▶ **Tarefas**
(A) Traduza para o inglês esta frase do trecho sobre assistência primária à saúde: “Na assistência primária à saúde, a prática vem mostrando que não basta a simplificação e adequação da tecnologia atual: é necessário criar tecnologia própria ao lado da adequação de uma parte da tecnologia atual, que alimenta e é alimentada pelo atual sistema.”
(B) No trecho sobre assistência primária à saúde, qual parcela da população do País o modelo de serviços de saúde consegue cobrir razoavelmente?

━━━━━ Trecho do texto

Este modelo de serviços de saúde, ditado pelos figurinos tecnológicos das indústrias de equipamentos e medicamentos e das grandes empresas médicas, não consegue cobrir, razoavelmente, mais que um terço da população do País, e, assim mesmo, porque a Previdência Social financia a maior parte. Outro terço da população está coberto precariamente por este modelo, e o terço restante se encontra desassistido.

Por outro lado, sabemos não ser pequena a porcentagem de clientes ambulatoriais que não seguem, ou seguem apenas parcialmente, a conduta da consulta médica, ou por não possuir condições financeiras para comprar os medicamentos, alimentos, repouso etc., ou por não ficar convencida dessas condutas. Desses, uma porcentagem, sabidamente não pequena, melhora das queixas que deram origem à consulta, ou pelas mãos do balconista da farmácia, ou do curandeiro, do benzedor, ou pelo chá caseiro, ou pelo “seja o que Deus quiser” etc. Por outro lado, sabemos também que dos clientes que seguem rigorosamente a conduta médica, uma porcentagem, não pequena, não melhora, obrigando alteração da conduta médica, ou encaminhamento, ou abandono. Uma investigação cientifica destas proporções dos desdobramentos da demanda, e sua causalidade, acreditamos, seria bastante reveladora.

Na assistência primária à saúde, a prática vem mostrando que não basta a simplificação e adequação da tecnologia atual: é necessário criar tecnologia própria ao lado da adequação de uma parte da tecnologia atual, que alimenta e é alimentada pelo atual sistema.

A maior parte das condutas preventivas, diagnósticas e terapêuticas das doenças freqüentes deve passar por novas investigações onde o objetivo é exclusivamente o benefício da população, dos trabalhadores e, desta maneira, uma série grande de parâmetros deve ser revalorizada: a probabilística; as leis da saúde coletiva e da epidemiologia; o papel efetivo e a oportunidade de cada exame subsidiário e de cada medicamento; as práticas da Medicina Popular e a nossa flora; o raciocínio fisiopa­ tológico-epidemiológico-social; a ansiedade, a fobia, a agressividade, sua causalidade sócio-cultural e sua resolução; a “medicalização” da sociedade; a reformulação dos perfis profissionais etc.

Estas investigações têm como melhor campo a própria rede de assistência primária à saúde, mas pode e deve ser iniciada desde já. nos ambulatórios e postos tradicionais, ou em transição para esse nível de assistência.

Deve ficar inequívoco que a proposta acima colocada, de tecnologia própria, nada tem a ver com certos projetos de assistência primária à saúde que não são de assistência primária à saúde, mas de simples extensão de cobertura, de atividades simplificadas mecanicamente, sem benefício à população, iludindo-a, confundindo-a.

━━━━━━━━━━
━━━━━ Dados fornecidos

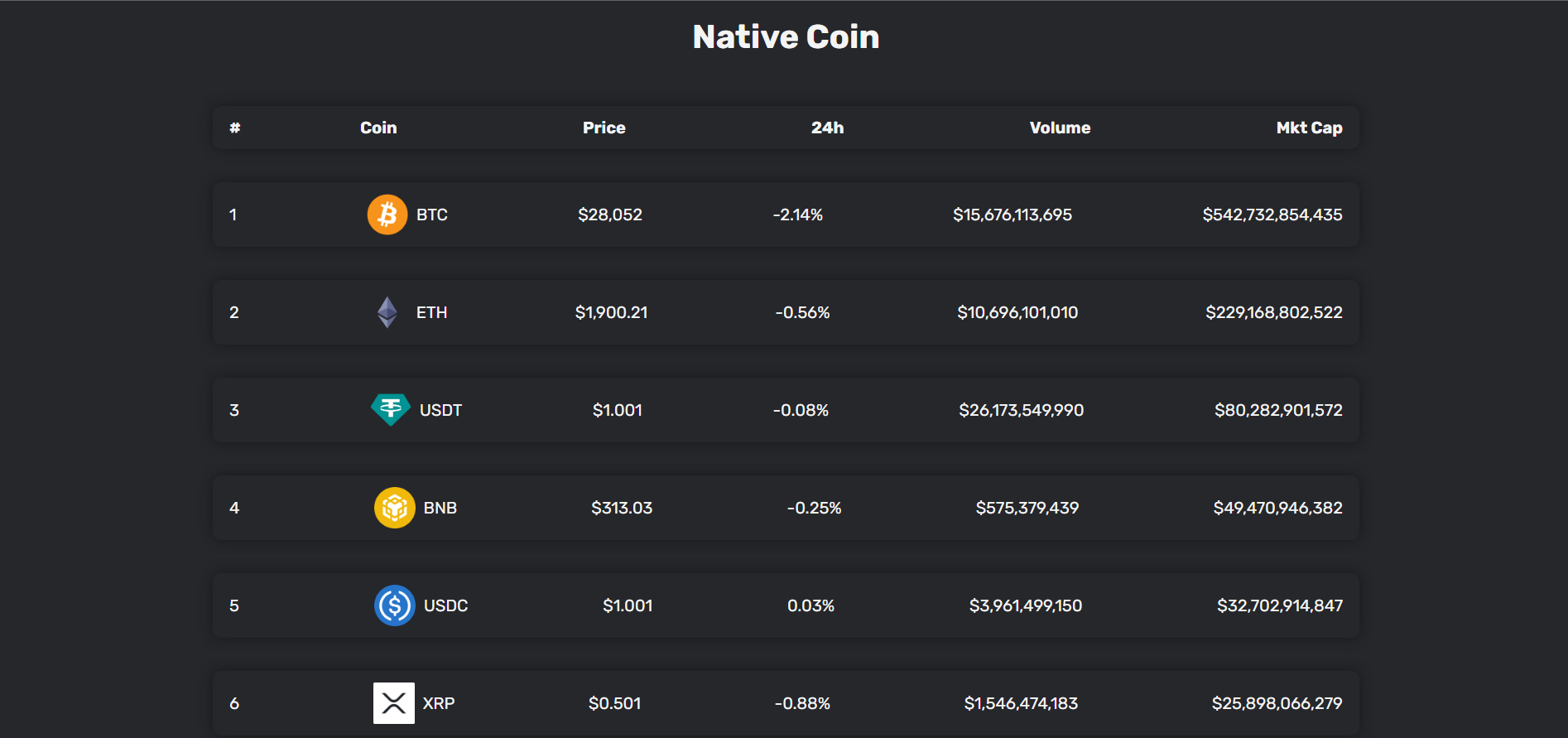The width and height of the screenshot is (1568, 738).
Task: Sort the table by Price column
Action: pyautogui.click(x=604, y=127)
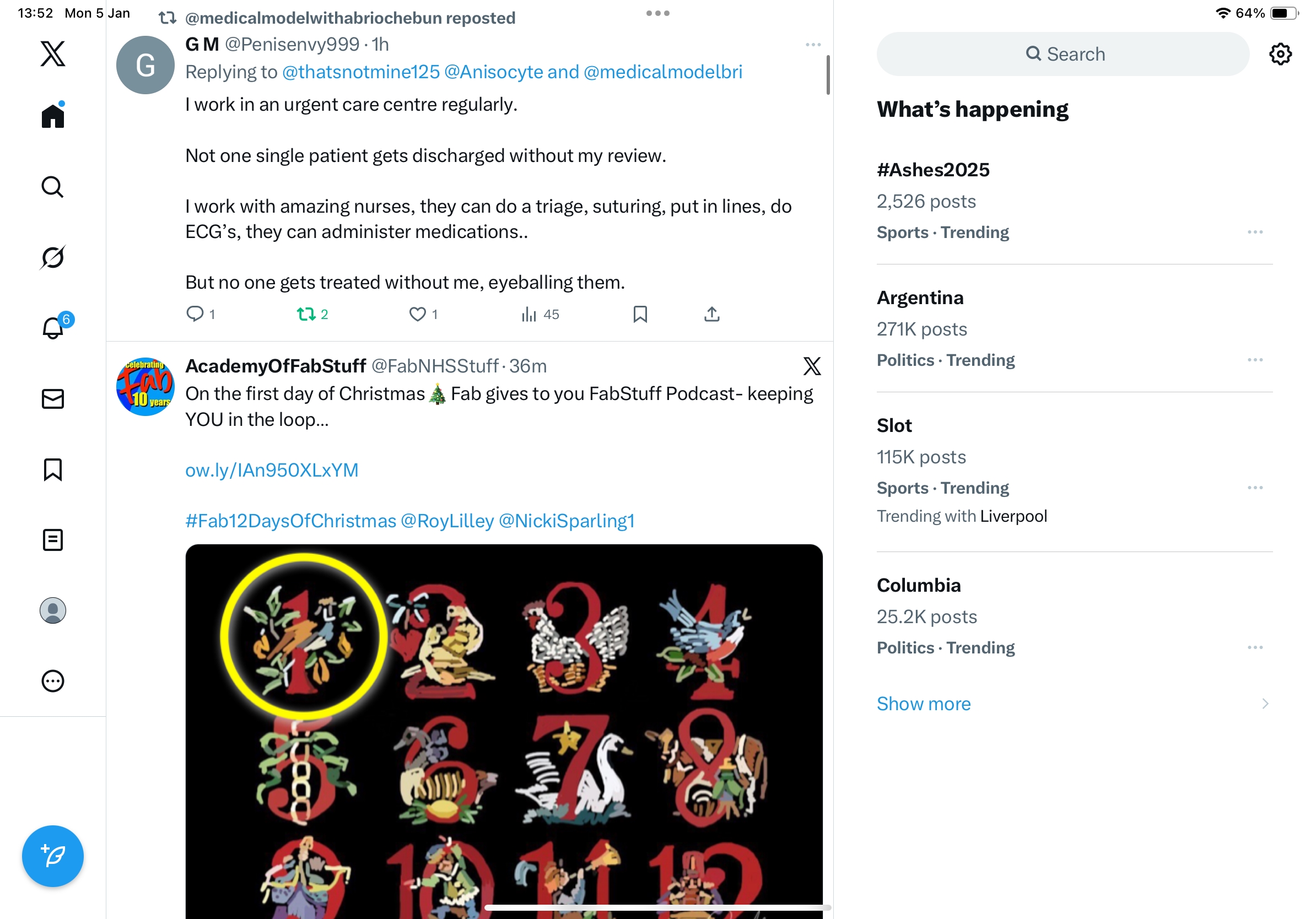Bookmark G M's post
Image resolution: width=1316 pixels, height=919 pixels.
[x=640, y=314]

━━━━━━━━━━
━━━━━ Dados fornecidos

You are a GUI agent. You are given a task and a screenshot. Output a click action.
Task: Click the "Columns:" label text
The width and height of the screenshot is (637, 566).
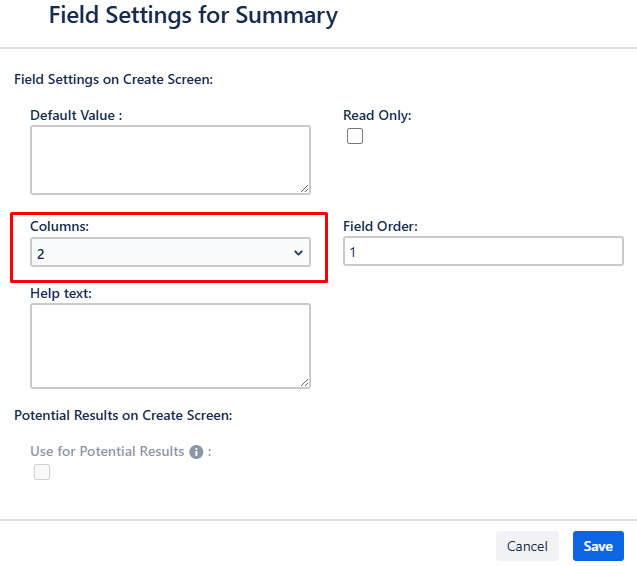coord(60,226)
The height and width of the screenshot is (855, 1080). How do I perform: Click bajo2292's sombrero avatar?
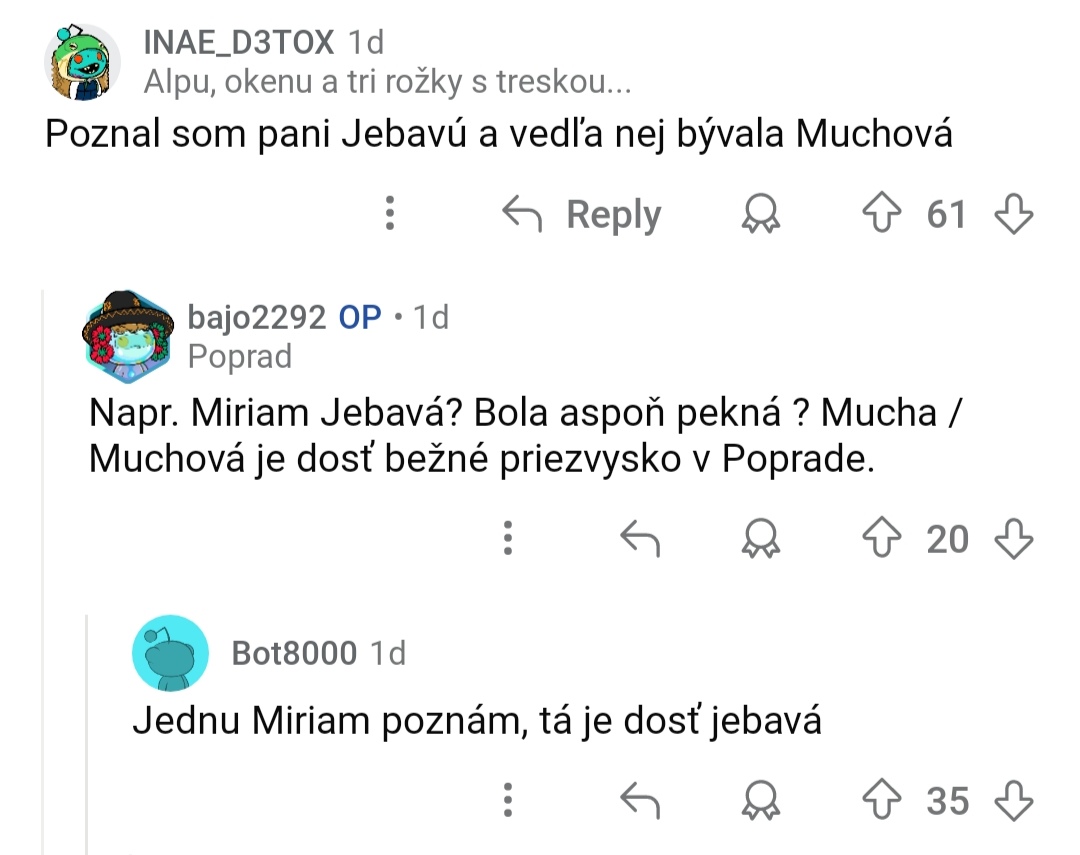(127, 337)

━━━━━━━━━━
━━━━━ Dados fornecidos

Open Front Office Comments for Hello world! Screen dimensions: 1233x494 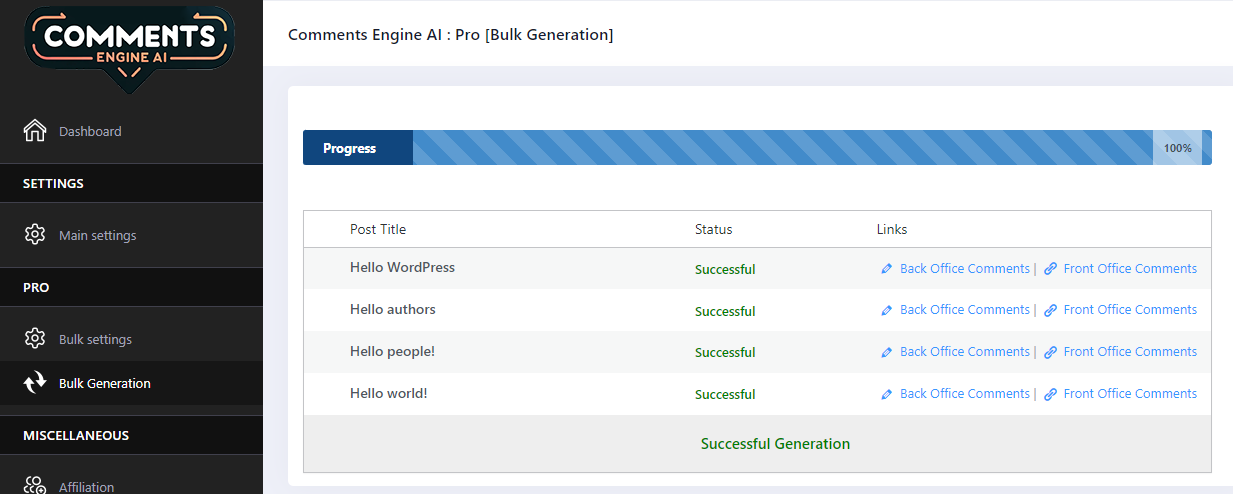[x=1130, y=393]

━━━━━━━━━━

▶ **Respostas**
(A) In primary health care, practice has been showing that simplifying and adapting current technology is not enough: it is necessary to create technology of its own alongside the adaptation of part of the current technology, which feeds and is fed by the current system.

(B) Não mais que um terço da população do País.